It is however interesting to read that you experience a 10MB/hour increase when you run the application without the debug agent. How exactly are you measuring the increase? As in; do you force a garbage collect before measuring, or could it be that the increase is just caused by garbage that has not yet been cleaned up? Will the application eventually run out of memory if you run it long enough in a memory-limited environment?

@pascaldelange
Copy link

Hi @olavloite,
I was measuring it by looking at the memory usage stats of the GAE monitoring. The number 10Mb/hour is based in a test instance (based on the code shared) where only the liveness calls are made, it might be different with real traffic (in production we only observed it with the debug agent on).
In the test case I have not waited until the application runs out of memory (which at this rate might have taken a while), but in prod with debug agent on (same symptoms but faster increase) the instance would run out of memory every few hours and restart, causing transient errors on the service in the event.

@olavloite
Copy link
Contributor

@pascaldelange Thanks for the additional information. My questions are mainly aimed at determining whether there actually is a memory leak when you are only executing the liveness calls without the debug agent. The memory leak when using the debug agent seems quite clear, and also the (small) memory leak when opening and closing a Spanner client multiple times is well documented.
I'm not sure about the case where only a SELECT 1 query is executed. An increase in memory usage over a limited time, without the application actually running out of memory, might be just an indication of normal usage:

  1. Using the Spanner client will automatically initialize a session pool. That session pool will consume some memory.
  2. Executing queries etc. will always require some memory. Not all of that memory will be reclaimed directly by the garbage collector, so a temporary increase in memory consumption is not necessarily an indication of a memory leak.

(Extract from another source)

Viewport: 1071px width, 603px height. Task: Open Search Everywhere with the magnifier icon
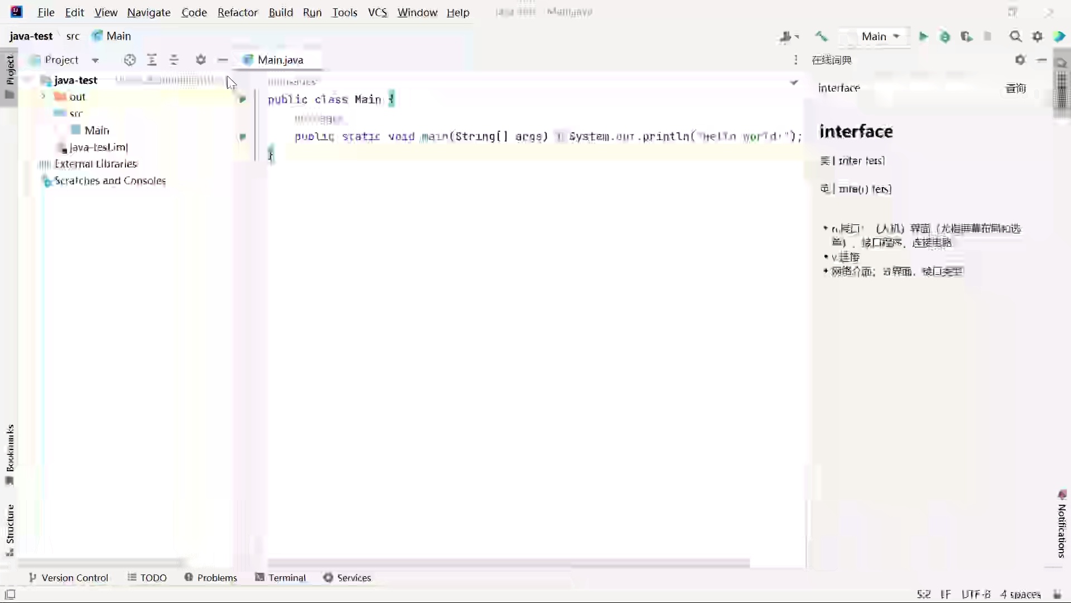[1016, 36]
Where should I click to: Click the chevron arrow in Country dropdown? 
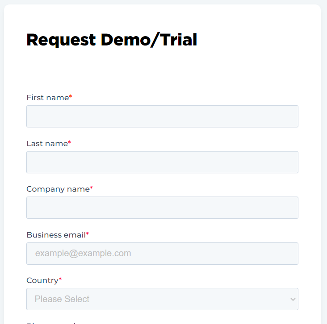293,299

Would it be possible for you to run the same test script on your environment (the one without the Debug Agent), but with an explicit garbage collect after each query? See this Stack Overflow post for a good explanation on how to run the garbage collector from code.

@pascaldelange
Copy link

Hi,
I can try that (it will have to wait for a couple of weeks due to vacations though).
I'm not sure if that's sufficient to indicate a memory leak, but at least the linear increase in memory usage was only visible after changing to node 12+ (not present with node 10).
I'll keep you posted.

@olavloite
Copy link
Contributor

With the latest changes in the generated clients the memory leak when opening and closing a new client repeatedly has been significantly reduced, but unfortunately not completely eliminated. Running a simple script that opens a simple generated client, executes one request with it and then closes the client will now leak approx 2MB after 100 iterations. That is approx 1/10th of the original problem.

Test script

const {Spanner, v1} = require('@google-cloud/spanner');

const REPETITIONS = 100;
console.log(`Running ${REPETITIONS} times`);

function main() {
    async function test() {
        for (let i = 0; i < REPETITIONS; i++) {
            await useGapic();
            global.gc();
            const used = process.memoryUsage().heapUsed / 1024 / 1024;
            console.log(`${i}: Current mem usage ${Math.round(used * 100) / 100} MB`);
        }
    }

    async function useGapic() {
        const client = new v1.InstanceAdminClient({
            projectId: 'my-project',
            keyFile: '/path/to/my-key.json',
        });
        await client.listInstanceConfigs({
            parent: 'projects/my-project',
        });
        await client.close();
    }
    test();
}

process.on('unhandledRejection', err => {
    console.error(err.message);
    process.exitCode = 1;
});
main();

Results for 100 iterations

Running 100 times
0: Current mem usage 17.28 MB
1: Current mem usage 17.34 MB
2: Current mem usage 17.43 MB
3: Current mem usage 17.53 MB
4: Current mem usage 17.57 MB
5: Current mem usage 17.6 MB
6: Current mem usage 17.63 MB
7: Current mem usage 17.66 MB
8: Current mem usage 17.69 MB
9: Current mem usage 17.71 MB
...
90: Current mem usage 19.01 MB
91: Current mem usage 19.03 MB
92: Current mem usage 19.04 MB
93: Current mem usage 19.06 MB
94: Current mem usage 19.07 MB
95: Current mem usage 19.08 MB
96: Current mem usage 19.1 MB
97: Current mem usage 19.1 MB
98: Current mem usage 19.11 MB
99: Current mem usage 19.13 MB

I've been trying out a number of different things, but I've not been able to exactly pinpoint the problem, although the following is clear:

  1. Opening and closing a generated gapic client without executing any requests will not leak any memory.
  2. Opening a gapic client, executing one single simple request and then closing the client will leak a bit of memory. It does not seem to make any real difference which request is being executed.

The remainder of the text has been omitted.